10620.1The applicant or an authorized representative shall sign the HDE. If the applicant does not reside or have a place of business within the U.S., the HDE shall be countersigned by an authorized representative residing or maintaining a place of business in the U.S. and shall identify the representative's name and address.
10620.2Unless the applicant justifies an omission in accordance with § 10620.4, an HDE shall include:
(a) A copy of or reference to the Department's determination (in accordance with § 10619) that the device qualifies as a HUD;(b) An explanation of why the device would not be available unless an HDE were granted and a statement that no comparable device (other than another HUD approved under this section or a device under an approved IDE) is available to treat or diagnose the disease or condition. The application also shall contain a discussion of the risks and benefits of currently available devices or alternative forms of treatment in the United States; and(c) An explanation of why the probable benefit to health from the use of the device outweighs the risk of injury or illness from its use, taking into account the probable risks and benefits of currently available devices or alternative forms of treatment. Such explanation shall include a description, explanation, or theory of the underlying disease process or condition, and known or postulated mechanism(s) of action of the device in relation to the disease process or condition.10620.3All of the information required to be submitted under § 10606.2(b), except that:
(a) In lieu of the summaries, conclusions, and results from clinical investigations required under §§ 10606.2(c)(5)(B), (c)(6), and (f)(2), the applicant shall include the summaries, conclusions, and results of all clinical experience or investigations (whether adverse or supportive) reasonably obtainable by the applicant that are relevant to an assessment of the risks and probable benefits of the device; and(b) In addition to the proposed labeling requirement set forth in § 10606.2(l) the labeling shall bear the following statement: "Humanitarian Device. Authorized by District of Columbia law for use in the [treatment or diagnosis] of [specify disease or condition]. The effectiveness of this device for this use has not been demonstrated."; and
(c) The amount to be charged for the device and, if the amount is more than two hundred fifty dollars ($250), a report by an independent certified public accountant, made in accordance with the Statement on Standards for Attestation established by the American Institute of Certified Public Accountants, or in lieu of such a report, an attestation by a responsible individual of the organization, verifying that the amount charged does not exceed the costs of the device's research, development, fabrication, and distribution. If the amount charged is two hundred fifty dollars ($250) or less, the requirement for a report by an independent certified public accountant or an attestation by a responsible individual of the organization is waived.10620.4If the applicant believes that certain information required under § 10620.2 is not applicable to the device that is the subject of the HDE, and omits any such information from its HDE, the applicant shall submit a statement that identifies and justifies the omission. The statement shall be submitted as a separate section in the HDE and identified in the table of contents. If the justification for the omission is not accepted by the agency, the Department will so notify the applicant.

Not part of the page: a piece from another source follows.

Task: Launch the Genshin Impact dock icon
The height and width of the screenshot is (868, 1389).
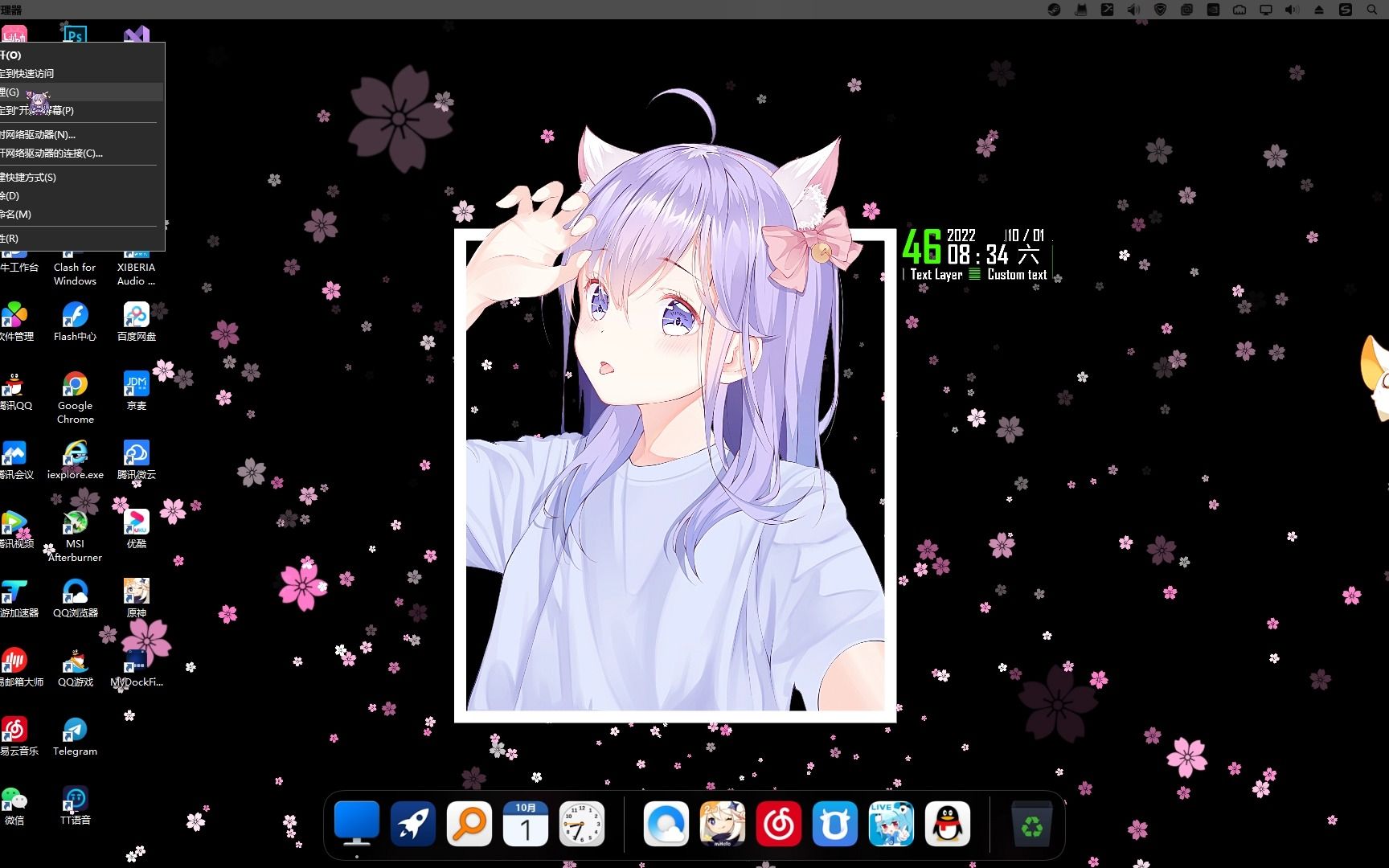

10620.5Copies of all original HDE amendments and supplements, as well as any correspondence relating to an HDE, must be sent or delivered to the Department.

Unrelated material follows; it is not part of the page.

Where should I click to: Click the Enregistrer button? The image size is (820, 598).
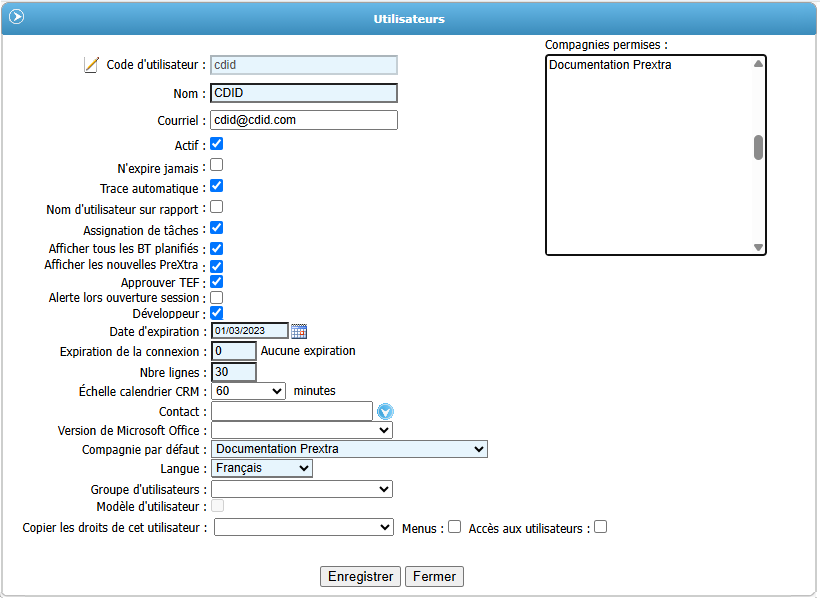(360, 577)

D.C. Mun. Regs. tit. 22, r. 22-B10620
Final Rulemaking published at 60 DCR 10252 (July 12, 2013)Authority: Section 19(a)(3) of the District of Columbia Pharmacist and Pharmacy Regulation Act of 1980, effective September 16, 1980 (D.C. Law 3-98; D.C. Official Code § 47-2885.18(a)(3) (2005 Repl.)); Mayor's Order 98-48, dated April 15, 1998; Section 4902 of the Fiscal Year 2002 Budget Support Act of 2001, effective October 3, 2001 (D.C. Law 14-28; D.C. Official Code § 7-731 (2008 Repl.)); Section 15 of the District of Columbia Medical Device Manufacture and Distribution Licensure Act of 1990, effective June 13, 1990 (D.C. Law 8-137; D.C. Official Code § 48-714(a) (2005 Repl.)); and Mayor's Order 98-88, dated May 29, 1998.